Accessing Health Services in Canada

This guide (The Questions: About Alberta Health Care Services) was created by a student in the Faculty of Pharmacy and Pharmaceutical Sciences and U of A student volunteers with the support of a U of A Wellness Grant.

This resource focuses on helping international students and new Canadians in the following ways:

  • Improving access to health care and health information.
  • Addressing the most frequently asked questions (FAQ) about health care services in Alberta.

 

Get Help for Your Health

Navigating available health care services while studying in Canada can be overwhelming. The following resources can help you to address your health-related concerns so that you can receive the health supports you need:

  • Talk to someone: If you feel unwell you can talk to health professionals located on or off campus, or to friends/family members who can help you find appropriate resources.
  • Call Health Link: Phone 8-1-1 to call Health Link-Alberta's free 24-hour health advice and information line-to quickly and easily access health advice or health information.
  • Call 9-1-1: Phone 9-1-1 immediately if you are seriously ill or injured (potentially life-threatening).
  • Check-in with your family doctor: Family doctors are typically the first point of contact for health care in Canada and they are the best option if you are seeking ongoing medical care.

  • Glossary

    Drop-in/walk-in clinic
    If you have a medical concern, you can visit medical centres without booking appointments (e.g., University Health Centre in SUB 2-200).

    Registered nurse
    A nurse who is licensed to practice after receiving 4 years of university-level training.

    Triaged
    This terms refers to health professionals who assess patients and determine who should be treated first.
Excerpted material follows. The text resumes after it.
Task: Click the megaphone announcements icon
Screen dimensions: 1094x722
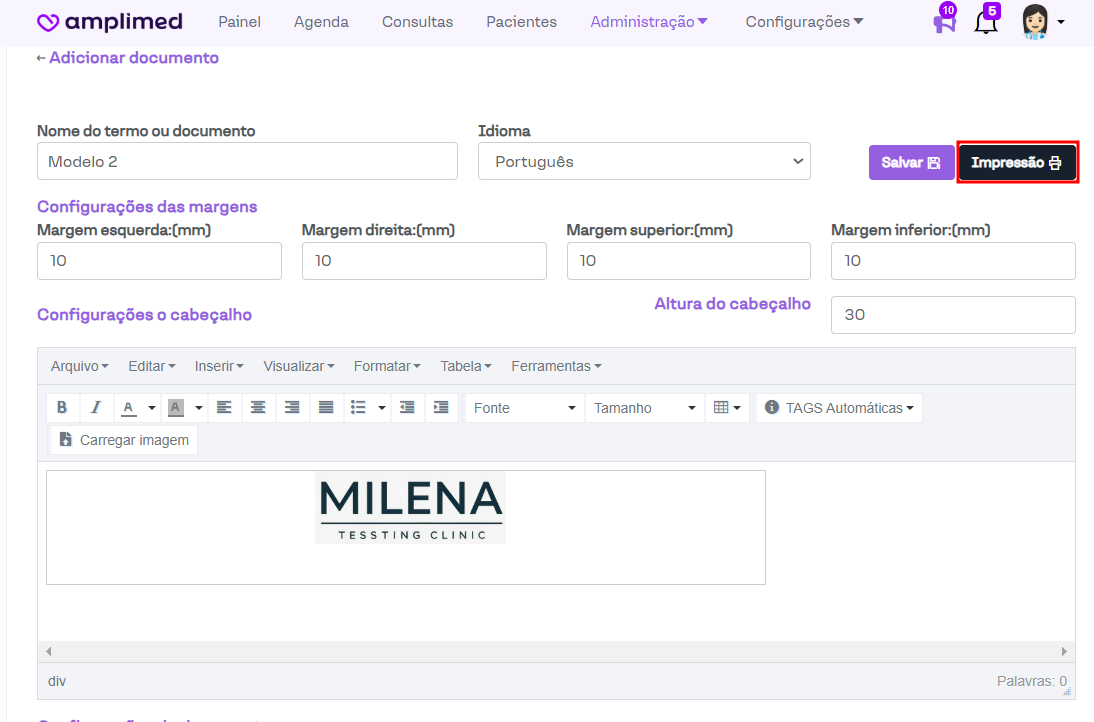Action: tap(944, 22)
The priority in this case is not first-come, first-serve. Instead, priority is based on the severity of the medical situation.
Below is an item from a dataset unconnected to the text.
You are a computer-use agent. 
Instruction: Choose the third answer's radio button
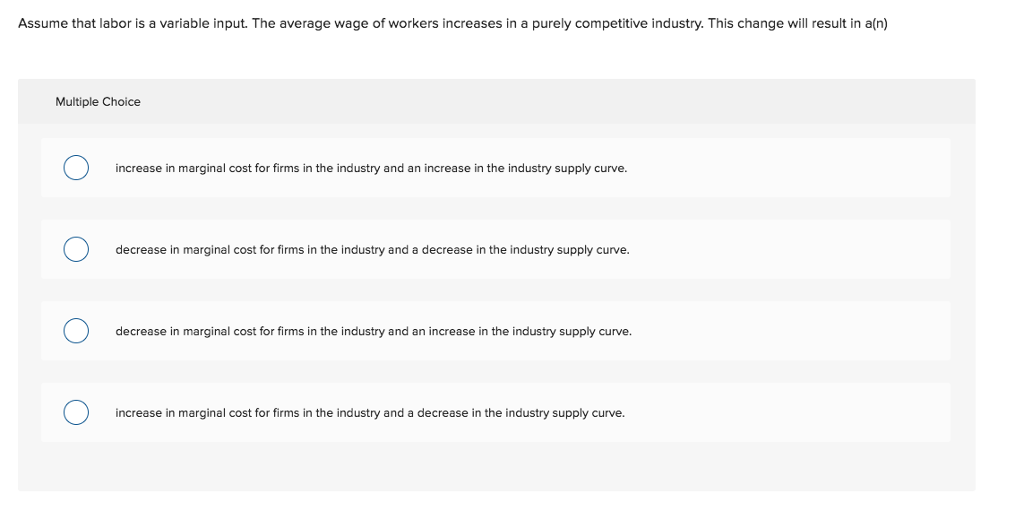75,331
    Additional prescribing authority
    Alberta pharmacists have a unique ability to obtain this type of authority. This authority allows them to write prescriptions for certain medications (e.g., antibiotics, antidepressants, inhalers, birth control drugs, heart medications, and diabetes medications) as a way to provide ongoing patient care.

    Referral health care system
    This means there is more than one level of health care service where, upon assessment from a health provider, you may be referred to additional medical services. In Canada, there is primary, secondary, and tertiary levels of health care services.

    Ongoing medical care
    Receiving ongoing medical care means that you are receiving continuous care, and/or coming back to the same doctor as other medical issues come up. This term can also indicate that you have a designated family doctor.

    Private practice
    Canada's health care system is publicly funded. However, some health practitioners offer services that are either partially covered or not covered at all (as outlined in your insurance plan) because they are not "medically necessary" services (e.g., cosmetic surgery). These health practitioners have a private practice.